Mein Nachbar der Vampir

Skelette von polnischem Friedhof zeigen: Menschen, die mit Vorsichtsmaßnahmen gegen Wiedergänger bestattet wurden, waren nicht etwa Fremde, sondern stammten aus der Gegend
Eine Sichel über der Kehle sollte diese Frau davon abhalten, ihrem Grab zu entsteigen.
Eine Sichel über der Kehle sollte diese Frau davon abhalten, ihrem Grab zu entsteigen.
© Amy Scott
Mobile (USA) - In längst vergangenen Jahrhunderten war der Glaube an Untote, Vampire und andere Wiedergänger weit verbreitet. Verdächtige Verstorbene wurden mit ganz speziellen Sicherheitsmaßnahmen zur Abwehr des Bösen unter die Erde gebracht. So sollte etwa ein Stein oder eine Sichel, auf beziehungsweise über der Kehle platziert, die potenziellen Wiedergänger davon abhalten, ihrem Grab zu entsteigen und über die Lebenden herzufallen. Jetzt legen Analysen menschlicher Überreste aus dem Polen des 17. und 18. Jahrhunderts nahe: Es waren wohl eher die Nachbarn von nebenan als Fremde, die einst auf solche Weise als Vampir begraben wurden. Als möglichen Beweggrund für diese Bestattungsriten mit Schutzmaßnahmen gegen böse Kräfte nennen die Anthropologen aus den USA und Kanada tödliche ansteckende Krankheiten wie beispielsweise die Cholera, die im 17. Jahrhundert in Europa grassierte. Denn die erste Person, die der Seuche zum Opfer fiel, erläutern sie im Fachblatt „PLoS ONE”, geriet schnell in den Verdacht, als Vampir von den Toten zurückzukehren.

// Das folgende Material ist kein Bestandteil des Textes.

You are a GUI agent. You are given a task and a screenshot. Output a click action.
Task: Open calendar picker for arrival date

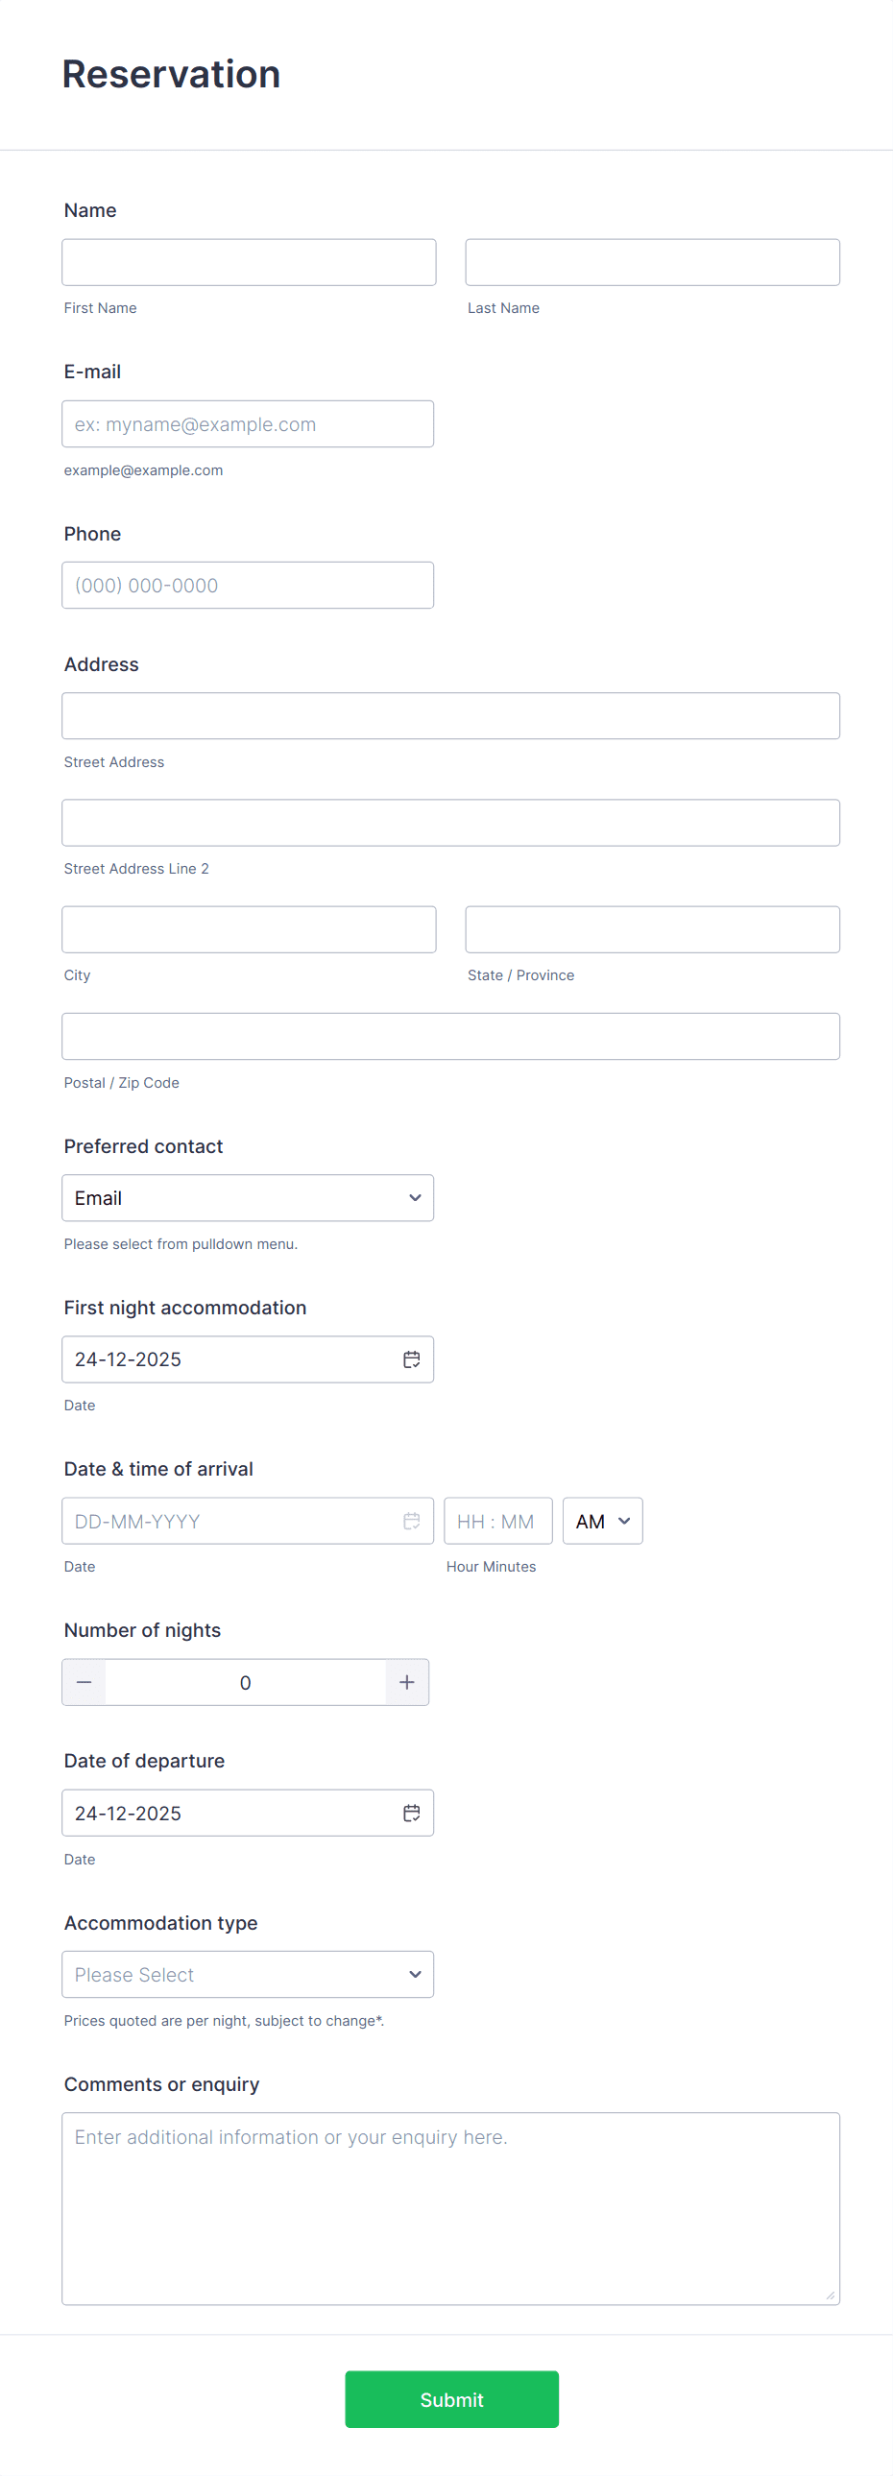pos(411,1521)

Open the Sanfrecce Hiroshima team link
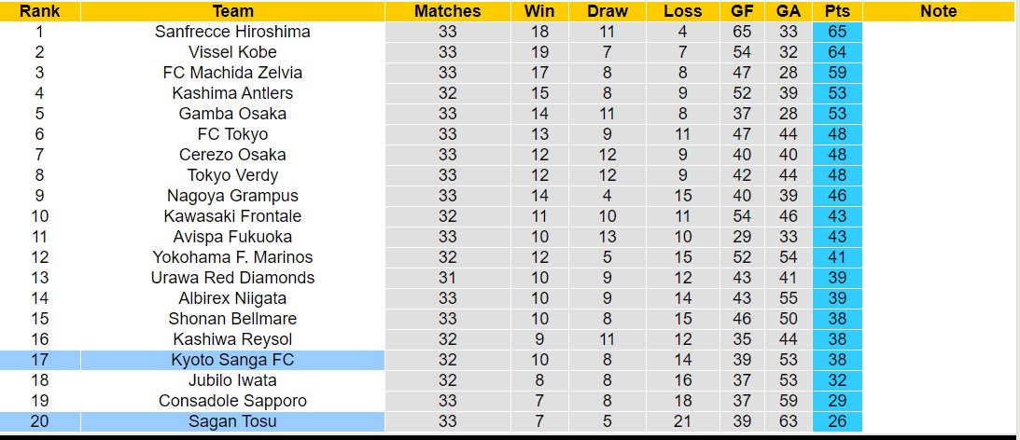click(232, 32)
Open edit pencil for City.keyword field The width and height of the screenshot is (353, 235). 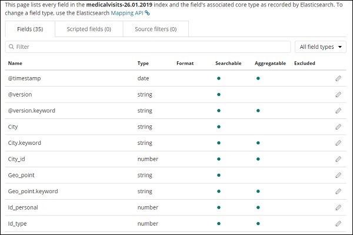coord(338,143)
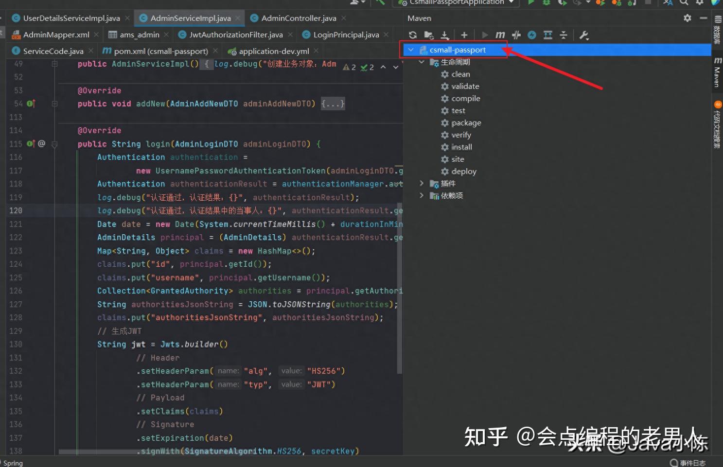Collapse all Maven nodes with collapse icon
The image size is (723, 467).
tap(563, 35)
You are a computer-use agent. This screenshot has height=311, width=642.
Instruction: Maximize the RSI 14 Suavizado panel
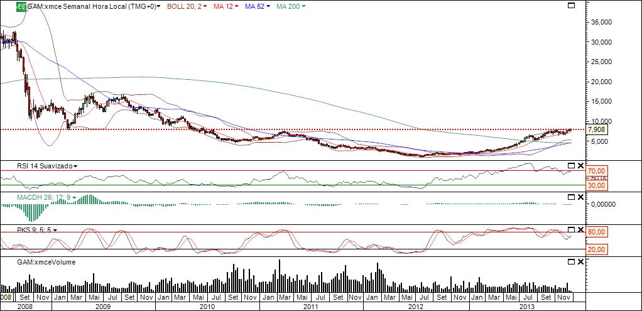[x=571, y=165]
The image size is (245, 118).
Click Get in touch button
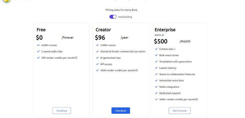coord(180,111)
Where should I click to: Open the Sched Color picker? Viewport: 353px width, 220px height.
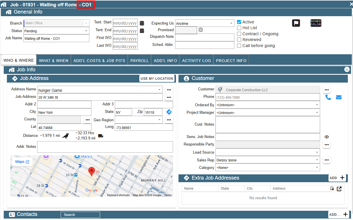tap(316, 23)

„Die Menschen, die in der Zeit nach dem Mittelalter lebten, verstanden nicht, wie sich solche Krankheiten ausbreiteten“, erläutert Lesley Gregoricka von der University of South Alabama. Daher sei eher das Übernatürliche – in dem Fall Vampire – als Erklärung für die mit solchen Epidemien einhergehenden gehäuften Todesfälle herangezogen worden als eine wissenschaftliche Begründung. Gregoricka und ihre Kollegen wollten der Frage auf den Grund gehen, ob in Vampirgräbern eher Einheimische oder eher Fremde bestattet wurden. Dazu nutzten sie 60 Skelette, die im 17. und 18. Jahrhundert auf einem Friedhof im Nordwesten Polens beerdigt worden waren. Sechs der Gräber zeigten eindeutig ungewöhnliche Merkmale; die Toten waren beispielsweise mit einem Stein oder einer Sichel auf der Kehle begraben worden.

Die Forscher untersuchten mit Hilfe spezieller Isotopenanalysen den Zahnschmelz der Backenzähne. Als Vergleich zogen sie entsprechende Werte einiger Tiere aus der Region heran, von Mäusen, Hasen und einem Fuchs. Anhand des Vorkommens bestimmter Strontium-Isotope lässt sich nachvollziehen, in welcher Gegend ein Mensch – oder eben auch ein Tier – vornehmlich gelebt hat. Die Ergebnisse zeigten: Die Individuen in Gräbern mit Vorsichtsmaßnahmen gegen Vampire stammten aller Wahrscheinlichkeit nach aus der Region. Es waren also nicht etwa Fremde gewesen, die schlicht Misstrauen erregt haben mochten, weil niemand sie kannte. Vielmehr mussten wohl Einheimische auf irgendeine Weise in Verdacht geraten sein, als Wiedergänger zurückzukehren und die Lebenden heimzusuchen. Ein plausibler Grund wäre nach Ansicht der Forscher, dass diese Verstorbenen das erste Opfer einer ansteckenden Krankheit wie der Cholera waren. Anhand der Überreste lässt sich allerdings nicht mehr ermitteln, ob die Personen tatsächlich an der Cholera gestorben sind, weil die Krankheit keine Spuren am Skelett hinterlässt.